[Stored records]
__________________________________________________

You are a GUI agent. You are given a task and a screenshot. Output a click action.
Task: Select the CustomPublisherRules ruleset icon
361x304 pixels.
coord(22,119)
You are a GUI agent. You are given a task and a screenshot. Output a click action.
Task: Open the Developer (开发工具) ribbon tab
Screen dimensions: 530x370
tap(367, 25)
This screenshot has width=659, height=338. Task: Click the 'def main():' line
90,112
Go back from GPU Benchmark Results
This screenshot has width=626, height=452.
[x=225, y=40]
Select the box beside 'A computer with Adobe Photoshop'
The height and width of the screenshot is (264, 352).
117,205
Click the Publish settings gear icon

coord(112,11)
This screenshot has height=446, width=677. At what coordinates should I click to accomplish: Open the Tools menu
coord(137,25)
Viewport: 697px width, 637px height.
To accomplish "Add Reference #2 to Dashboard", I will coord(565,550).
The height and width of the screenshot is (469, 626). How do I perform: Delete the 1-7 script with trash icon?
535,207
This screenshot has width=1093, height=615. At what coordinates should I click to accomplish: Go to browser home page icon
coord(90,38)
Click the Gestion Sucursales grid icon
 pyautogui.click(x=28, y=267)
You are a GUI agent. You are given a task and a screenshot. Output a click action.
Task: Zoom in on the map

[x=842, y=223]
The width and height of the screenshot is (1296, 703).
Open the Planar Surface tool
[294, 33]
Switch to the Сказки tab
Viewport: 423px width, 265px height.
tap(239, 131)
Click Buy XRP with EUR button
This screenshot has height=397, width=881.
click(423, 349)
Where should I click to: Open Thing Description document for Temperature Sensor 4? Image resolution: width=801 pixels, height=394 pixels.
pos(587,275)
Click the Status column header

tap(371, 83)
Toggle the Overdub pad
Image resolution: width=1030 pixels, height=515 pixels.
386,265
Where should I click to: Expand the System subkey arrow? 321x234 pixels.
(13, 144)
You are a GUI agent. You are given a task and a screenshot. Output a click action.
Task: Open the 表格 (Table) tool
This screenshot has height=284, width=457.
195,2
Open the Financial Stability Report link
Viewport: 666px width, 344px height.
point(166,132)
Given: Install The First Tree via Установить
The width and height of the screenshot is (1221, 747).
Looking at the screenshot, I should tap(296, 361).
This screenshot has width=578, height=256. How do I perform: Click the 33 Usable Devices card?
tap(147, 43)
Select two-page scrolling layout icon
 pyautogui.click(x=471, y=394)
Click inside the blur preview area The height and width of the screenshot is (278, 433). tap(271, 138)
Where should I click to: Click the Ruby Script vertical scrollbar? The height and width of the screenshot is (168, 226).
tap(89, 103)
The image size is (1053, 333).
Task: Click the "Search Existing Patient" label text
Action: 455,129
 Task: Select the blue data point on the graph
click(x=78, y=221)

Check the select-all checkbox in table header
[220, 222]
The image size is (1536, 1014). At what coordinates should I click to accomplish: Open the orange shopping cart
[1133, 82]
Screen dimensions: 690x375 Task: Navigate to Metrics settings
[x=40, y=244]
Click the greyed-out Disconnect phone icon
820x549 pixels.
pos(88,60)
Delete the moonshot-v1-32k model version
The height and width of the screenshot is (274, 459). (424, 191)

__________________________________________________

TASK STATEMENT>
What you return must match the records exactly, line for line.

EXERCISE RESULT>
You are a GUI agent. You are given a task and a screenshot. Output a click action.
Task: Select the CustomPublisherRules ruleset icon
361x304 pixels.
coord(22,119)
You are a GUI agent. You are given a task and a screenshot. Output a click action.
Task: Open the Developer (开发工具) ribbon tab
Screen dimensions: 530x370
tap(367, 25)
This screenshot has width=659, height=338. Task: Click the 'def main():' line
90,112
Go back from GPU Benchmark Results
This screenshot has width=626, height=452.
[x=225, y=40]
Select the box beside 'A computer with Adobe Photoshop'
The height and width of the screenshot is (264, 352).
117,205
Click the Publish settings gear icon

coord(112,11)
This screenshot has height=446, width=677. At what coordinates should I click to accomplish: Open the Tools menu
coord(137,25)
Viewport: 697px width, 637px height.
To accomplish "Add Reference #2 to Dashboard", I will coord(565,550).
The height and width of the screenshot is (469, 626). How do I perform: Delete the 1-7 script with trash icon?
535,207
This screenshot has width=1093, height=615. At what coordinates should I click to accomplish: Go to browser home page icon
coord(90,38)
Click the Gestion Sucursales grid icon
 pyautogui.click(x=28, y=267)
You are a GUI agent. You are given a task and a screenshot. Output a click action.
Task: Zoom in on the map

[x=842, y=223]
The width and height of the screenshot is (1296, 703).
Open the Planar Surface tool
[294, 33]
Switch to the Сказки tab
Viewport: 423px width, 265px height.
tap(239, 131)
Click Buy XRP with EUR button
This screenshot has height=397, width=881.
click(423, 349)
Where should I click to: Open Thing Description document for Temperature Sensor 4? Image resolution: width=801 pixels, height=394 pixels.
pos(587,275)
Click the Status column header

tap(371, 83)
Toggle the Overdub pad
Image resolution: width=1030 pixels, height=515 pixels.
386,265
Where should I click to: Expand the System subkey arrow? 321x234 pixels.
(13, 144)
You are a GUI agent. You are given a task and a screenshot. Output a click action.
Task: Open the 表格 (Table) tool
This screenshot has height=284, width=457.
195,2
Open the Financial Stability Report link
Viewport: 666px width, 344px height.
point(166,132)
Given: Install The First Tree via Установить
The width and height of the screenshot is (1221, 747).
Looking at the screenshot, I should tap(296, 361).
This screenshot has width=578, height=256. How do I perform: Click the 33 Usable Devices card?
tap(147, 43)
Select two-page scrolling layout icon
 pyautogui.click(x=471, y=394)
Click inside the blur preview area The height and width of the screenshot is (278, 433). tap(271, 138)
Where should I click to: Click the Ruby Script vertical scrollbar? The height and width of the screenshot is (168, 226).
tap(89, 103)
The image size is (1053, 333).
Task: Click the "Search Existing Patient" label text
Action: 455,129
 Task: Select the blue data point on the graph
click(x=78, y=221)

Check the select-all checkbox in table header
[220, 222]
The image size is (1536, 1014). At what coordinates should I click to accomplish: Open the orange shopping cart
[1133, 82]
Screen dimensions: 690x375 Task: Navigate to Metrics settings
[x=40, y=244]
Click the greyed-out Disconnect phone icon
820x549 pixels.
pos(88,60)
Delete the moonshot-v1-32k model version
The height and width of the screenshot is (274, 459). (424, 191)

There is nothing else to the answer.